We had banded the top of the chimney while excavation and stabilization had continued below. Now, after addressing the problems that had caused the original crack to start, we decided the best approach was to leave the chimney crack where it was, but to repoint along the line of the failed mortar at the crack.

Wedges of rolled lead were used to secure the carbon fiber in the joint until it could be pointed.
Wedges of rolled lead were used to secure the carbon fiber in the joint until it could be pointed.

While the chimney masonry was not particularly out of alignment or beyond its tipping point, we decided to provide a bit of additional restraint by laying carbon fiber into several joints around the exterior. This included “stitching” every few courses across the crack as well as wrapping the full perimeter of the chimney at three locations.

Straps around the chimney for interim support. Prior to this phase we had inserted angle iron at the corners to span between straps and further improve restraint. Those had to be removed for CF installation to be continuous around the perimeter.
Straps around the chimney for interim support. Prior to this phase we had inserted angle iron at the corners to span between straps and further improve restraint. Those had to be removed for CF installation to be continuous around the perimeter.

One thing that is hard to see in these photographs is how we secured the ends during a full perimeter wrap of the chimney. The carbon fiber coming around at the end was lapped over itself in the joint about a foot before one end was turned up and the other was turned down and then wrapped back the alternate direction around bricks into the course above and below, essentially creating a lock.

Carbon fiber tow in horizontal mortar joints locked down into verticals at end on Menokin chimney
Carbon fiber tow in horizontal mortar joints locked down into verticals at end

Because the building is being interpreted as a ruin, we opted not to infill missing brick, but did mortar around loose brick at the top. Unsure what the working characteristics of the somewhat “sticky” carbon fibers would be against rough masonry, we tested both a 2” wide woven tape and a 3k-strand “rope” known as tow. The spooled tow was significantly easier to lay into the joint, but it did also tend to catch on the rough edges of the irregular masonry with a single installer.

■ **RECORDS SHOWN**:
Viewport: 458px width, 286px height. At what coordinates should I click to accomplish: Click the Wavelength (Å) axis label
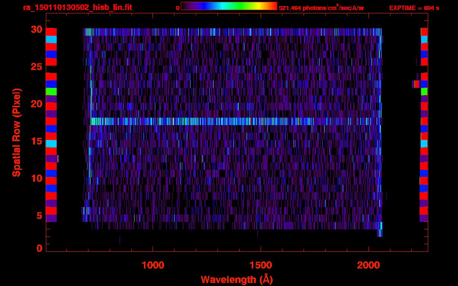pos(237,279)
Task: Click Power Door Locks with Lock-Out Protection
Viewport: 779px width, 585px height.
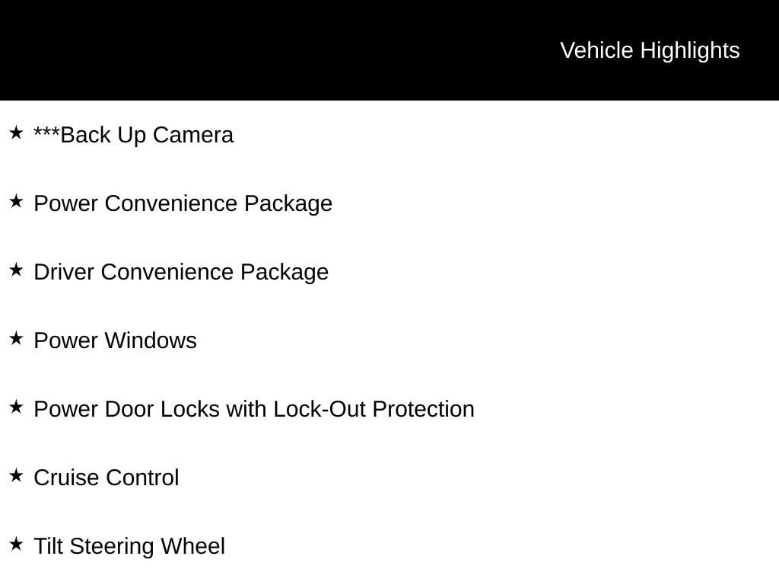Action: (x=254, y=409)

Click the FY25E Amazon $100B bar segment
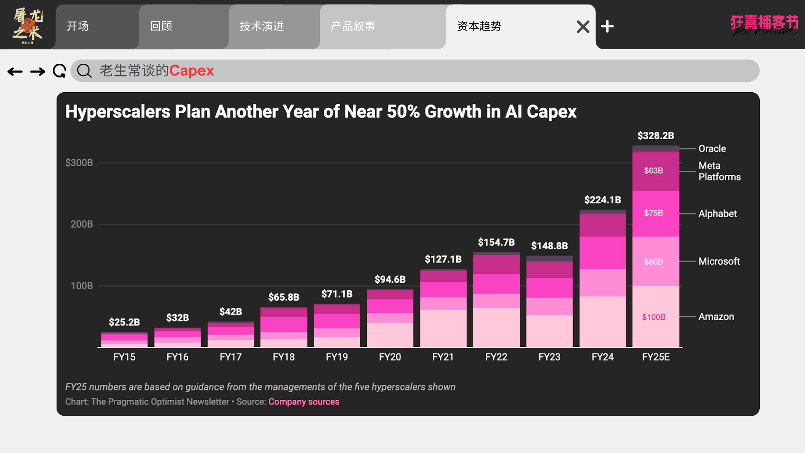[655, 317]
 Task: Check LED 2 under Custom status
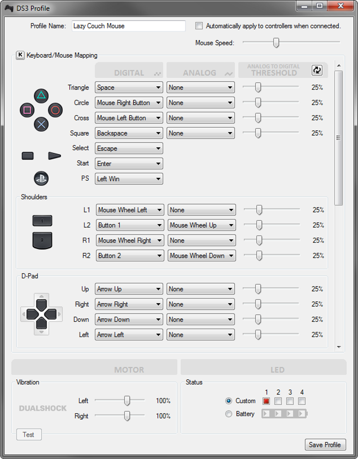(x=278, y=401)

■ **SET TASKS**:
1. Render the rows as a Markdown table with the columns Row and Line, starting at the row that contains "Task: Click Power" and ending at the last of the rows. Skip blank lines and leave the pictures out.
2. Write the next part of the text on reinforcing the cracked chimney with carbon fiber, picking up after its final sentence.

■ **ANSWERS PROVIDED**:
1.
| Row | Line |
|---|---|
| 1 | Task: Click Power Door Locks with Lock-Out Protection |
| 2 | Viewport: 779px width, 585px height. |
| 3 | Action: (x=254, y=409) |
| 4 | Click the FY25E Amazon $100B bar segment |
| 5 | [655, 317] |
| 6 |  Task: Check LED 2 under Custom status |
| 7 | (x=278, y=401) |

2.
With the 2” tape, we folded it in half in the joint, using the lead wedges to hold it open in a C that we could pack with mortar. This was difficult to lay into place with a single person in the bucket lift, but may have created a more durable fit than the tow. Of course the goal here was not to “freeze” the chimney since it would still want to move seasonally. Rather we wanted a minimal restraint against any additional tendency to move outward.

Repointing the cracks of the Menokin chimney with lime mortar after carbon fiber installation
Repointing the cracks of the Menokin chimney with lime mortar after carbon fiber installation, with the wet mortar initially appearing brown.

The Virginia earthquake that occurred two years after this repair confirmed the carbon fiber methodology was sound. With chimney failures throughout the region after that shaking, many engineers ordered that chimneys and walls with limited damage be dismantled and rebuilt. But our stabilized Menokin chimney survived intact.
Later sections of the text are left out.